What's wrong? It's already the 5th and I'm ready to go to bed and not wake up until September is over.
- Going on month 3 of no income. Sure, Kim has a job, but his first pay check won't come until almost the end of the month.
- Can't pay the phone bill (terribly petrified about that since it involves Kim's parents)
- Can't pay other bills.
- Can't afford gas, food, etc.
- Still can't afford baby things.
- Food stamps? Still haven't heard back from them...
- Lost my mucus plug, which reminds me how close I am to giving birth. And how unprepared I am...
- Trying to get another job for myself which is stressful because I'm 8 months pregnant. Been promising people I'll be back *right* after the baby is born. Trying not to think about things like breastfeeding and childcare and bonding.
- Abby has been doing that new baby's coming regression thing. However, unlike what I was promised, it's been 100% behavioral. EVERYONE told me she'd go back to diapers. Damn it! I could deal with that. Instead, I get the world's worst, most obnoxious child to deal with.

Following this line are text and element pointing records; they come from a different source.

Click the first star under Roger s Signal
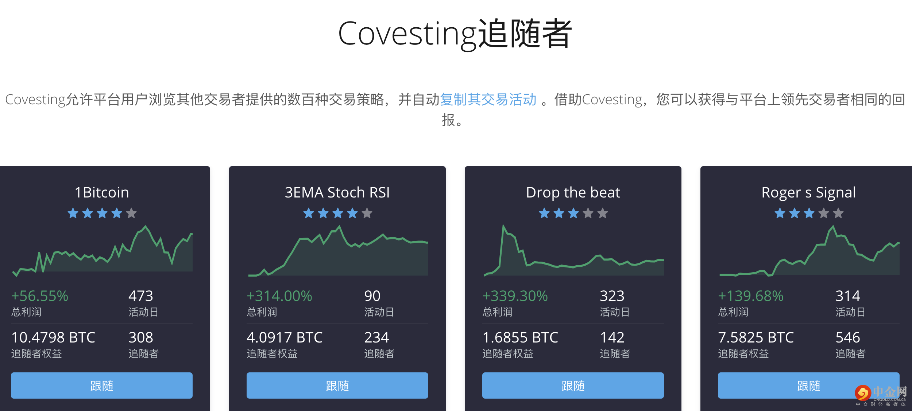Image resolution: width=912 pixels, height=411 pixels. (x=780, y=213)
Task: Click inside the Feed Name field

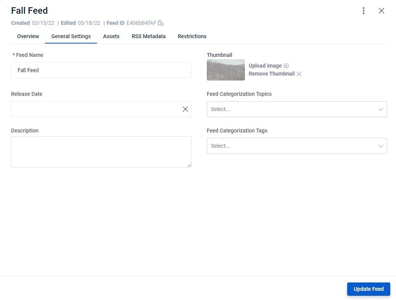Action: (101, 70)
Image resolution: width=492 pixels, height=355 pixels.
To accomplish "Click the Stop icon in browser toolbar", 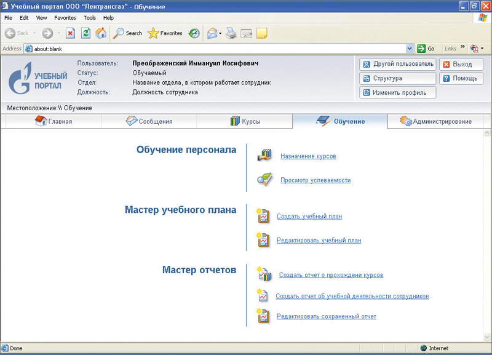I will pyautogui.click(x=70, y=33).
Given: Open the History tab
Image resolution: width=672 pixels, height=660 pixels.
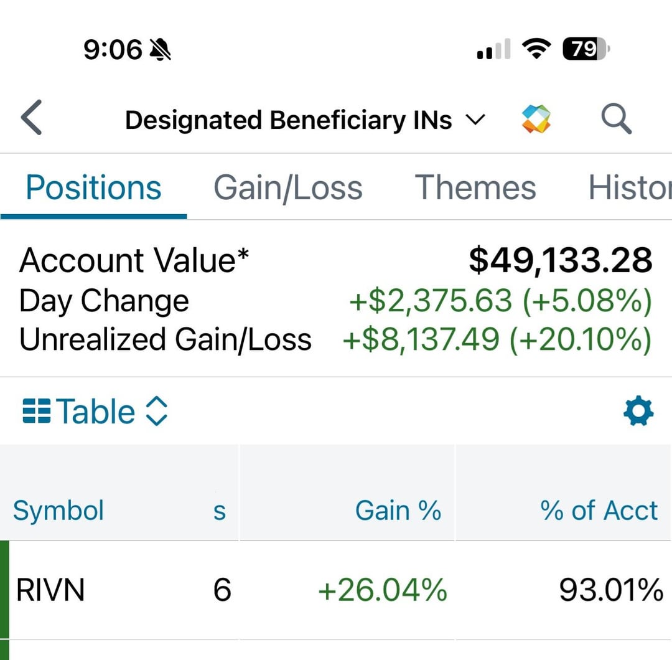Looking at the screenshot, I should pos(628,187).
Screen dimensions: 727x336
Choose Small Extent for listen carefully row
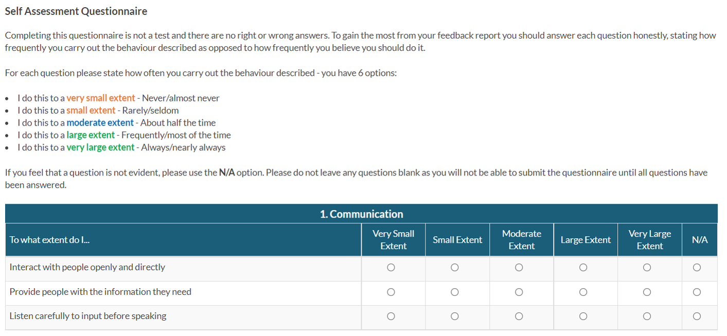(455, 316)
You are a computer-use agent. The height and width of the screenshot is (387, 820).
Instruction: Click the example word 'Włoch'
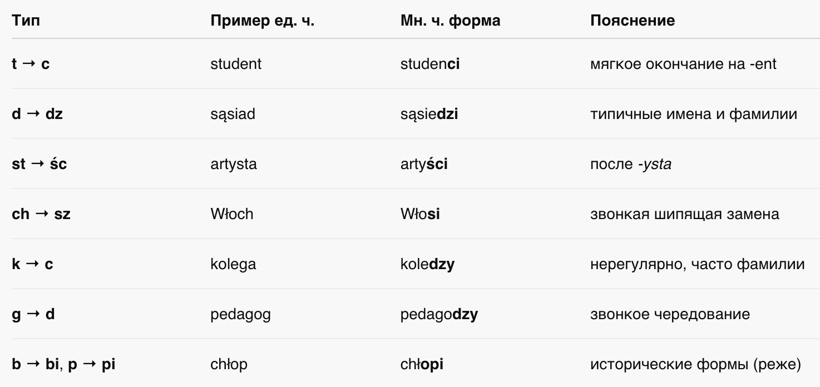[231, 214]
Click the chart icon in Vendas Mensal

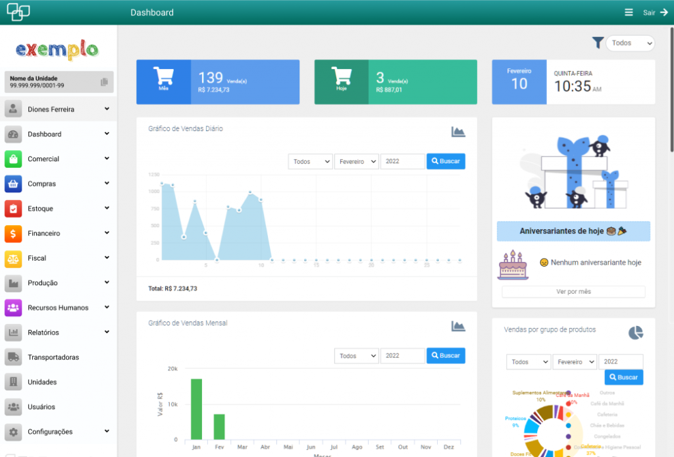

- Kim and I are hitting a stressful, rough patch. That's all I'll really say. It'll get better. But, when you're pregnant and feeling alone, it doesn't help.
- I don't think a
dayhour hasn't gone by where I haven't felt so stressed that I couldn't breathe or just broke down crying.
I really am done with this. I'm ready to just throw in the towel. I'm done. I really dont know what to do, or what would even make a diffrence anymore. I can barely keep my head above water on a good day.